Can you rewrite the material from the line with "Open the Preset dropdown showing Artec Micro" through the end of the material, changing "dropdown" to "menu" and leaving everything else as it is?
•••
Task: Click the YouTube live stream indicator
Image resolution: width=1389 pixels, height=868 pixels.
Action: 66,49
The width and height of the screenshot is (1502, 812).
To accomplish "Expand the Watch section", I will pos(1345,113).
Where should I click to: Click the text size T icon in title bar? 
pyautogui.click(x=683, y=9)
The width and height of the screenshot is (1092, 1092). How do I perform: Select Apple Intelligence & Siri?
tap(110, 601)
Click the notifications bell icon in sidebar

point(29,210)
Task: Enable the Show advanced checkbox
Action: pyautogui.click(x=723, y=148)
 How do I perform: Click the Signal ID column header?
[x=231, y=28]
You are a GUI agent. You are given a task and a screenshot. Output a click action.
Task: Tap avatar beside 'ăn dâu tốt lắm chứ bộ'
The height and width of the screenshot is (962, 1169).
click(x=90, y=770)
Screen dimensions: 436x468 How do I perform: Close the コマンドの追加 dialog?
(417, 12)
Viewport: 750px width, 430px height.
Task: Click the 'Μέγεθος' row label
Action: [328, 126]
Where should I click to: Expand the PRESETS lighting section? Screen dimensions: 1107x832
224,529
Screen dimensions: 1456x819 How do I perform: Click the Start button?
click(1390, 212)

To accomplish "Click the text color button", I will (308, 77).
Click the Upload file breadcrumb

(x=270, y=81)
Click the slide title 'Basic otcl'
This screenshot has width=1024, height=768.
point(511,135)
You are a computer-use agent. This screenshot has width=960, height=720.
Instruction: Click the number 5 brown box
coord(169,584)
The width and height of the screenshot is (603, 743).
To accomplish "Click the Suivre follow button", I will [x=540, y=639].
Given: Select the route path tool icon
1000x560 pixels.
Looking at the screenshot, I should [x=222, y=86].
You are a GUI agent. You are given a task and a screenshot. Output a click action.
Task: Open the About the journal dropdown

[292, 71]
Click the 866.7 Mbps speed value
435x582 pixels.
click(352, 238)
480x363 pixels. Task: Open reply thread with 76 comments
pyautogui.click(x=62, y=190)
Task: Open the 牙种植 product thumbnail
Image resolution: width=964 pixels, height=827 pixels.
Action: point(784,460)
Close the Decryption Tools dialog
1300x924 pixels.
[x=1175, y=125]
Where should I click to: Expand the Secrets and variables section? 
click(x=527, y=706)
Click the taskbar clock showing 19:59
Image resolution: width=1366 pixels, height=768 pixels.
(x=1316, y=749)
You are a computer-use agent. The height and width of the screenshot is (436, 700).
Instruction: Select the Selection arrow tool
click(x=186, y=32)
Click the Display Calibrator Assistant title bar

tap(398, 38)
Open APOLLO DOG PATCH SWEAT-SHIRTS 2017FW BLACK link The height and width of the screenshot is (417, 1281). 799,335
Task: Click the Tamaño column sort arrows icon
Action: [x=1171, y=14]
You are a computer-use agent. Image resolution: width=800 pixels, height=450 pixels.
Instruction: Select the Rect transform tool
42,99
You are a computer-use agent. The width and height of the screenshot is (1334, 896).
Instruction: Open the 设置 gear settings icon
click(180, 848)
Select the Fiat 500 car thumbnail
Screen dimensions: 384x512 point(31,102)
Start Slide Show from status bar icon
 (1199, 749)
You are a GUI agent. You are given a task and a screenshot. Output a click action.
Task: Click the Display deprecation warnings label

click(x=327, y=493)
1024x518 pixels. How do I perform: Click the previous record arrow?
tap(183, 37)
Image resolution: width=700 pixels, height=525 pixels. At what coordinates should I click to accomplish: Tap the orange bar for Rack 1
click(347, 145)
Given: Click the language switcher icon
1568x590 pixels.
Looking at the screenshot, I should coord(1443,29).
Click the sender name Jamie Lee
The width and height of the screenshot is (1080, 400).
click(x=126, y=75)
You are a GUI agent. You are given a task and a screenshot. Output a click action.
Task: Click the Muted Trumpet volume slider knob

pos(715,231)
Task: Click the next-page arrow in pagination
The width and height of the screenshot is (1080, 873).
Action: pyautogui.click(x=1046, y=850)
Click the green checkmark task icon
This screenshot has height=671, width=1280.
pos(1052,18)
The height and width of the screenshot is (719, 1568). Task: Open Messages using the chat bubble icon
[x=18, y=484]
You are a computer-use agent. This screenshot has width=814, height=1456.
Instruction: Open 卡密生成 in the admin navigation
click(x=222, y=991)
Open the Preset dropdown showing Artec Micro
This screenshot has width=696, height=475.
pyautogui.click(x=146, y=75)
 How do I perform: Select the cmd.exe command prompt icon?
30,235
•••
→ **Reply**
Open the Preset menu showing Artec Micro
This screenshot has width=696, height=475.
pyautogui.click(x=146, y=75)
 How do I perform: Select the cmd.exe command prompt icon?
30,235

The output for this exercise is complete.